§ **Problem requirements**: Transcription of the full listing is required, character for character.

§ **Records supplied**:
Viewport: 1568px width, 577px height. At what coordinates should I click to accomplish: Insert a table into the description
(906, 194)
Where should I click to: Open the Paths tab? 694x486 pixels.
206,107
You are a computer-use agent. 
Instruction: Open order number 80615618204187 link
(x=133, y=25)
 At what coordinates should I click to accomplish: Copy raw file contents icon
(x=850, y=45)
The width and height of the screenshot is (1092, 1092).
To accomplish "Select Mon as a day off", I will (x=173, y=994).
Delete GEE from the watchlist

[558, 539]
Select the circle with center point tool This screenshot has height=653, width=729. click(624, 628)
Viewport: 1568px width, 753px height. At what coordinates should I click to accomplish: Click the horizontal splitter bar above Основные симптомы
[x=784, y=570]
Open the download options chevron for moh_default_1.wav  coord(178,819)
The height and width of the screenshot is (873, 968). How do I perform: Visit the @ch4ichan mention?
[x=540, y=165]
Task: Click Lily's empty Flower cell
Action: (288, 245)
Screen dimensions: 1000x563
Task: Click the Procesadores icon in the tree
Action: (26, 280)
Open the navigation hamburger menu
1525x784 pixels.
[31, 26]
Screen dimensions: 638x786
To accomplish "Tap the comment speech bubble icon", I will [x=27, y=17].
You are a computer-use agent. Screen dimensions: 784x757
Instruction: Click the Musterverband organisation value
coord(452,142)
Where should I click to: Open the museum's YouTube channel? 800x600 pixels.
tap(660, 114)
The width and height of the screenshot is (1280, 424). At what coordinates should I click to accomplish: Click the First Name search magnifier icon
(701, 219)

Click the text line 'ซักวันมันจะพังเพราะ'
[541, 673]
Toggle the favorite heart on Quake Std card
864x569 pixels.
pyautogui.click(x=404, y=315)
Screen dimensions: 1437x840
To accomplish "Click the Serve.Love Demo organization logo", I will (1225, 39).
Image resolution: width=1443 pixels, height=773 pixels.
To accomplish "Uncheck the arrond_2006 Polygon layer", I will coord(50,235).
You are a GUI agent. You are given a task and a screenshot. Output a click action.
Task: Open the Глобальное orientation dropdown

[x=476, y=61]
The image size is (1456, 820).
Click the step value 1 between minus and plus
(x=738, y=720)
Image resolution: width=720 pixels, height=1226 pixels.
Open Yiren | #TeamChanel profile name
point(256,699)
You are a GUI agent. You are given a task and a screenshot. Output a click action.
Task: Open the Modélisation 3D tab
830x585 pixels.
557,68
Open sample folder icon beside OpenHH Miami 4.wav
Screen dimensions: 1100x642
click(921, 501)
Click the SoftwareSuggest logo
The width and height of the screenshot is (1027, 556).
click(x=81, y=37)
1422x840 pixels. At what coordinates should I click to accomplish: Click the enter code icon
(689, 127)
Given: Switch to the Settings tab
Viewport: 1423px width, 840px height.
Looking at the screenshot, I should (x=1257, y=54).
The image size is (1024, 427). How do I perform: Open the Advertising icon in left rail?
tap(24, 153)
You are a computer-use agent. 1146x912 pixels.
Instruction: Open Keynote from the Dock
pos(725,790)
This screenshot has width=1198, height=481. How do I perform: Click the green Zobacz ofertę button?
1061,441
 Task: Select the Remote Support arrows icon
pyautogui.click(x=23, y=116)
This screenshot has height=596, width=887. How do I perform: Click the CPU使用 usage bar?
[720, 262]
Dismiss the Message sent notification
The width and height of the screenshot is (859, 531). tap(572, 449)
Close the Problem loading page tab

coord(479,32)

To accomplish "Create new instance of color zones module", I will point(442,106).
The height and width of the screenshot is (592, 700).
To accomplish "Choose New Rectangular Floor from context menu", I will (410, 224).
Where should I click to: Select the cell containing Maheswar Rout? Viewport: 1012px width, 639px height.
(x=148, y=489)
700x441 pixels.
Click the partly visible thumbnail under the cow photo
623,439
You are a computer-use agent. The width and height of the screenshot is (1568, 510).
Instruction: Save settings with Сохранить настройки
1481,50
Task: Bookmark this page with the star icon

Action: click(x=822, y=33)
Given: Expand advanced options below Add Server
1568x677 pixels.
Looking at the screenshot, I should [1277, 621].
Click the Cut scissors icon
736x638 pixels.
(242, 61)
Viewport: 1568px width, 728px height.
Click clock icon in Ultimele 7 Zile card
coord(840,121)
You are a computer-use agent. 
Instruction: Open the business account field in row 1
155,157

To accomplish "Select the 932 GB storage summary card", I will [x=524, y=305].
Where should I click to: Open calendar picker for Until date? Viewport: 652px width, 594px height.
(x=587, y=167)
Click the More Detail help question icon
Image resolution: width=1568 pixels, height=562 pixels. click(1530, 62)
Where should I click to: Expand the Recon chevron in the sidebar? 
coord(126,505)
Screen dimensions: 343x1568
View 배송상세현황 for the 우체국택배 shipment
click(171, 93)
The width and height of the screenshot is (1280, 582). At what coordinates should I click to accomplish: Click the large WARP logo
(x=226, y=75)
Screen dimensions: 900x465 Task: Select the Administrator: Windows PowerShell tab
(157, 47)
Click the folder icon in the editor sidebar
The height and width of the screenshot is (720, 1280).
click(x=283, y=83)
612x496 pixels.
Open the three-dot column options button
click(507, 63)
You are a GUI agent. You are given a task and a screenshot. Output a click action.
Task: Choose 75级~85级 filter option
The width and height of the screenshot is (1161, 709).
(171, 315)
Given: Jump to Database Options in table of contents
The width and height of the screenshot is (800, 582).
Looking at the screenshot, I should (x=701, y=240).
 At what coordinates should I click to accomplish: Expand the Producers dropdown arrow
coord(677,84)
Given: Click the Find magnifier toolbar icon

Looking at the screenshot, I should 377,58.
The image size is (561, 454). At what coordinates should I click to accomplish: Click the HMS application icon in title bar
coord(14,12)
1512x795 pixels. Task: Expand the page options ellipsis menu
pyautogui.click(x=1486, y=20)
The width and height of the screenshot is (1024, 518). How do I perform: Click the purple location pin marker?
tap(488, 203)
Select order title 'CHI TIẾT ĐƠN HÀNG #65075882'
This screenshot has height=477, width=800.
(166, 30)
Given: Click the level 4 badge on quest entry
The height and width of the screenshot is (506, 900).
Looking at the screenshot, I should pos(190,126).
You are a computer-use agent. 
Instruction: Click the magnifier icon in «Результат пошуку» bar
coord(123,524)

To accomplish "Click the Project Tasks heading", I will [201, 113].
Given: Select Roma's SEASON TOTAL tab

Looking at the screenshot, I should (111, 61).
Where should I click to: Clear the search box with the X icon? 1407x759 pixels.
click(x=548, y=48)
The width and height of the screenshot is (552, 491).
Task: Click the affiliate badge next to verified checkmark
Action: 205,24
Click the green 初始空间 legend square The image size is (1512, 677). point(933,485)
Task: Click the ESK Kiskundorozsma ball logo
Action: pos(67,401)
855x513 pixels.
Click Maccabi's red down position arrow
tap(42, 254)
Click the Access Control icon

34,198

§ **Response box**:
Viewport: 1568px width, 577px height. At what coordinates should I click to accomplish: Insert a table into the description
(906, 194)
Where should I click to: Open the Paths tab? 694x486 pixels.
206,107
You are a computer-use agent. 
Instruction: Open order number 80615618204187 link
(x=133, y=25)
 At what coordinates should I click to accomplish: Copy raw file contents icon
(x=850, y=45)
The width and height of the screenshot is (1092, 1092).
To accomplish "Select Mon as a day off", I will (x=173, y=994).
Delete GEE from the watchlist

[558, 539]
Select the circle with center point tool This screenshot has height=653, width=729. click(624, 628)
Viewport: 1568px width, 753px height. At what coordinates should I click to accomplish: Click the horizontal splitter bar above Основные симптомы
[x=784, y=570]
Open the download options chevron for moh_default_1.wav  coord(178,819)
The height and width of the screenshot is (873, 968). How do I perform: Visit the @ch4ichan mention?
[x=540, y=165]
Task: Click Lily's empty Flower cell
Action: (288, 245)
Screen dimensions: 1000x563
Task: Click the Procesadores icon in the tree
Action: (26, 280)
Open the navigation hamburger menu
1525x784 pixels.
[31, 26]
Screen dimensions: 638x786
To accomplish "Tap the comment speech bubble icon", I will [x=27, y=17].
You are a computer-use agent. Screen dimensions: 784x757
Instruction: Click the Musterverband organisation value
coord(452,142)
Where should I click to: Open the museum's YouTube channel? 800x600 pixels.
tap(660, 114)
The width and height of the screenshot is (1280, 424). At what coordinates should I click to accomplish: Click the First Name search magnifier icon
(701, 219)

Click the text line 'ซักวันมันจะพังเพราะ'
[541, 673]
Toggle the favorite heart on Quake Std card
864x569 pixels.
pyautogui.click(x=404, y=315)
Screen dimensions: 1437x840
To accomplish "Click the Serve.Love Demo organization logo", I will (1225, 39).
Image resolution: width=1443 pixels, height=773 pixels.
To accomplish "Uncheck the arrond_2006 Polygon layer", I will coord(50,235).
You are a GUI agent. You are given a task and a screenshot. Output a click action.
Task: Open the Глобальное orientation dropdown

[x=476, y=61]
The image size is (1456, 820).
Click the step value 1 between minus and plus
(x=738, y=720)
Image resolution: width=720 pixels, height=1226 pixels.
Open Yiren | #TeamChanel profile name
point(256,699)
You are a GUI agent. You are given a task and a screenshot. Output a click action.
Task: Open the Modélisation 3D tab
830x585 pixels.
557,68
Open sample folder icon beside OpenHH Miami 4.wav
Screen dimensions: 1100x642
click(921, 501)
Click the SoftwareSuggest logo
The width and height of the screenshot is (1027, 556).
click(x=81, y=37)
1422x840 pixels. At what coordinates should I click to accomplish: Click the enter code icon
(689, 127)
Given: Switch to the Settings tab
Viewport: 1423px width, 840px height.
Looking at the screenshot, I should (x=1257, y=54).
The image size is (1024, 427). How do I perform: Open the Advertising icon in left rail?
tap(24, 153)
You are a computer-use agent. 1146x912 pixels.
Instruction: Open Keynote from the Dock
pos(725,790)
This screenshot has width=1198, height=481. How do I perform: Click the green Zobacz ofertę button?
1061,441
 Task: Select the Remote Support arrows icon
pyautogui.click(x=23, y=116)
This screenshot has height=596, width=887. How do I perform: Click the CPU使用 usage bar?
[720, 262]
Dismiss the Message sent notification
The width and height of the screenshot is (859, 531). tap(572, 449)
Close the Problem loading page tab

coord(479,32)

To accomplish "Create new instance of color zones module", I will point(442,106).
The height and width of the screenshot is (592, 700).
To accomplish "Choose New Rectangular Floor from context menu", I will (410, 224).
Where should I click to: Select the cell containing Maheswar Rout? Viewport: 1012px width, 639px height.
(x=148, y=489)
700x441 pixels.
Click the partly visible thumbnail under the cow photo
623,439
You are a computer-use agent. The width and height of the screenshot is (1568, 510).
Instruction: Save settings with Сохранить настройки
1481,50
Task: Bookmark this page with the star icon

Action: click(x=822, y=33)
Given: Expand advanced options below Add Server
1568x677 pixels.
Looking at the screenshot, I should [1277, 621].
Click the Cut scissors icon
736x638 pixels.
(242, 61)
Viewport: 1568px width, 728px height.
Click clock icon in Ultimele 7 Zile card
coord(840,121)
You are a computer-use agent. 
Instruction: Open the business account field in row 1
155,157

To accomplish "Select the 932 GB storage summary card", I will [x=524, y=305].
Where should I click to: Open calendar picker for Until date? Viewport: 652px width, 594px height.
(x=587, y=167)
Click the More Detail help question icon
Image resolution: width=1568 pixels, height=562 pixels. click(1530, 62)
Where should I click to: Expand the Recon chevron in the sidebar? 
coord(126,505)
Screen dimensions: 343x1568
View 배송상세현황 for the 우체국택배 shipment
click(171, 93)
The width and height of the screenshot is (1280, 582). At what coordinates should I click to accomplish: Click the large WARP logo
(x=226, y=75)
Screen dimensions: 900x465 Task: Select the Administrator: Windows PowerShell tab
(157, 47)
Click the folder icon in the editor sidebar
The height and width of the screenshot is (720, 1280).
click(x=283, y=83)
612x496 pixels.
Open the three-dot column options button
click(507, 63)
You are a GUI agent. You are given a task and a screenshot. Output a click action.
Task: Choose 75级~85级 filter option
The width and height of the screenshot is (1161, 709).
(171, 315)
Given: Jump to Database Options in table of contents
The width and height of the screenshot is (800, 582).
Looking at the screenshot, I should (x=701, y=240).
 At what coordinates should I click to accomplish: Expand the Producers dropdown arrow
coord(677,84)
Given: Click the Find magnifier toolbar icon

Looking at the screenshot, I should 377,58.
The image size is (561, 454). At what coordinates should I click to accomplish: Click the HMS application icon in title bar
coord(14,12)
1512x795 pixels. Task: Expand the page options ellipsis menu
pyautogui.click(x=1486, y=20)
The width and height of the screenshot is (1024, 518). How do I perform: Click the purple location pin marker?
tap(488, 203)
Select order title 'CHI TIẾT ĐƠN HÀNG #65075882'
This screenshot has height=477, width=800.
(166, 30)
Given: Click the level 4 badge on quest entry
The height and width of the screenshot is (506, 900).
Looking at the screenshot, I should pos(190,126).
You are a computer-use agent. 
Instruction: Click the magnifier icon in «Результат пошуку» bar
coord(123,524)

To accomplish "Click the Project Tasks heading", I will [201, 113].
Given: Select Roma's SEASON TOTAL tab

Looking at the screenshot, I should (111, 61).
Where should I click to: Clear the search box with the X icon? 1407x759 pixels.
click(x=548, y=48)
The width and height of the screenshot is (552, 491).
Task: Click the affiliate badge next to verified checkmark
Action: 205,24
Click the green 初始空间 legend square The image size is (1512, 677). point(933,485)
Task: Click the ESK Kiskundorozsma ball logo
Action: pos(67,401)
855x513 pixels.
Click Maccabi's red down position arrow
tap(42, 254)
Click the Access Control icon

34,198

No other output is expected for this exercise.